Abstract:
Shiga toxin-producing Escherichia coli (STEC) are foodborne enteric pathogens. STEC are differentiated from other E. coli by detection of Shiga toxin (Stx) or its gene (stx). The established nomenclature of Stx identifies ten subtypes (Stx1a, Stx1c, Stxd, Stx2a to Stx2g). An additional nine subtypes have been reported and described (Stx1e, Stx2h to Stx2o). Many PCR protocols only detect a subset of Stx subtypes which limits their inclusivity. Here we describe a real-time PCR assay inclusive of the DNA sequences of representatives of all currently described Stx subtypes. A multiplex real-time PCR assay for detection of stx was developed using nine primers and four probes. Since the identification of STEC does not require differentiation of stx subtypes, the probes use the same fluorescent reporter to enable detection of multiple possible targets in a single reaction. The PCR mixture includes an internal positive control to detect inhibition of the reaction. Thus, the protocol can be performed on a two-channel real-time PCR platform. To reduce the biosafety risk inherent in the use of STEC cultures as process controls, the protocol also includes the option of a non-pathogenic E. coli transformant carrying a plasmid encoding the targeted fragment of the stx2a sequence. The inclusivity of the PCR was assessed against colonies of 137 STEC strains and one strain of Shigella dysenteriae, including strains carrying single copies of stx representing fourteen subtypes (stx1 a, c, d; stx2 a-j and o). Five additional subtypes (stx1e, 2k, 2l, 2m and 2n) were represented by E. coli transformed with plasmids encoding toxoid (enzymatically inactive A subunit) sequences.

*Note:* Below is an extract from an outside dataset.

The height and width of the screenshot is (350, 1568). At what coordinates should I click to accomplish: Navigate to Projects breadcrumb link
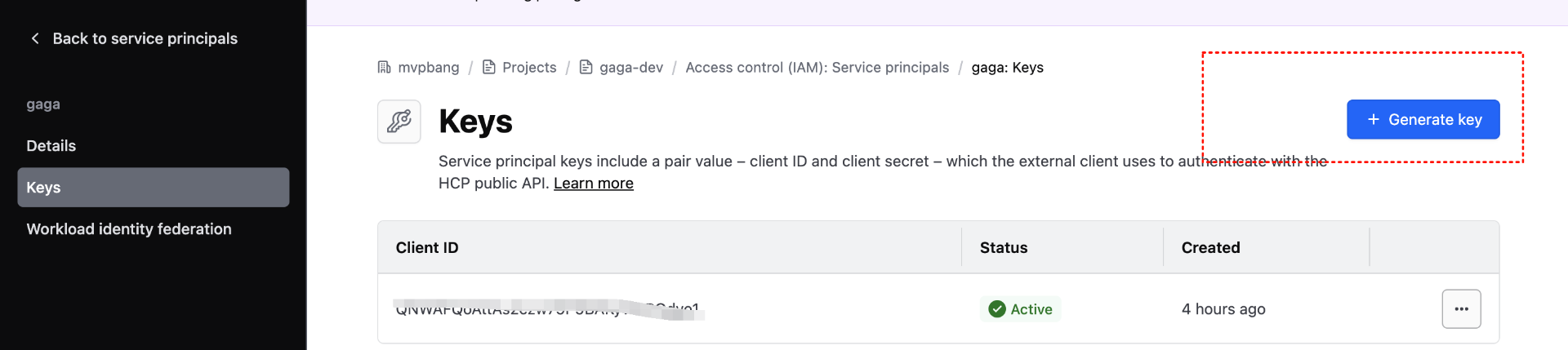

The exclusivity panel consisted of 70 bacteria, including 21 stx-negative E. coli. Suitability for food analysis was assessed with artificially inoculated ground beef, spinach, cheese, and apple cider. The real-time PCR generated positive results for all 19 stx subtypes, represented by colonies of STEC, S. dysenteriae and E. coli transformants carrying stx toxoid plasmids. Tests of exclusivity panel colonies were all negative. The real-time PCR detected the presence of stx in all inoculated food enrichments tested, and the presence of STEC was confirmed by isolation.
摘要:
产志贺毒素的大肠杆菌(STEC)是食源性肠道病原体。通过检测志贺毒素(Stx)或其基因(stx)将STEC与其他大肠杆菌区分开。Stx的既定命名法标识了十个子类型(Stx1a,Stx1c,Stxd,Stx2a到Stx2g)。已经报道和描述了另外9种亚型(Stx1e,Stx2h到Stx2o)。许多PCR方案仅检测限制其包容性的Stx亚型的子集。在这里,我们描述了实时PCR测定,包括所有目前描述的Stx亚型的代表的DNA序列。使用9种引物和4种探针开发了用于检测stx的多重实时PCR测定法。由于STEC的鉴定不需要区分stx亚型,探针使用相同的荧光报告子,以便在单个反应中检测多个可能的目标。PCR混合物包括内部阳性对照以检测反应的抑制。因此,该协议可以在两通道实时PCR平台上执行。为了降低使用STEC培养物作为过程控制所固有的生物安全风险,该方案还包括选择携带编码stx2a序列的靶向片段的质粒的非致病性大肠杆菌转化体。对137株STEC菌株和一株痢疾志贺氏菌的菌落进行了PCR的包容性评估,包括携带代表14种亚型的stx单拷贝的菌株(stx1a,C,d;stx2a-j和o)。五个额外的子类型(stx1e,2k,2l,2m和2n)由编码类毒素(酶失活的A亚基)序列的质粒转化的大肠杆菌代表。排他性小组由70个细菌组成,包括21个stx阴性大肠杆菌。用人工接种的碎牛肉评估食物分析的适宜性,菠菜,奶酪,和苹果酒。实时PCR对所有19种stx亚型都产生了阳性结果,以STEC殖民地为代表,携带stx类毒素质粒的痢疾链球菌和大肠杆菌转化体。排他性小组菌落的测试都是阴性的。实时PCR检测到所有接种的食物富集物中都存在stx,并且通过分离证实了STEC的存在。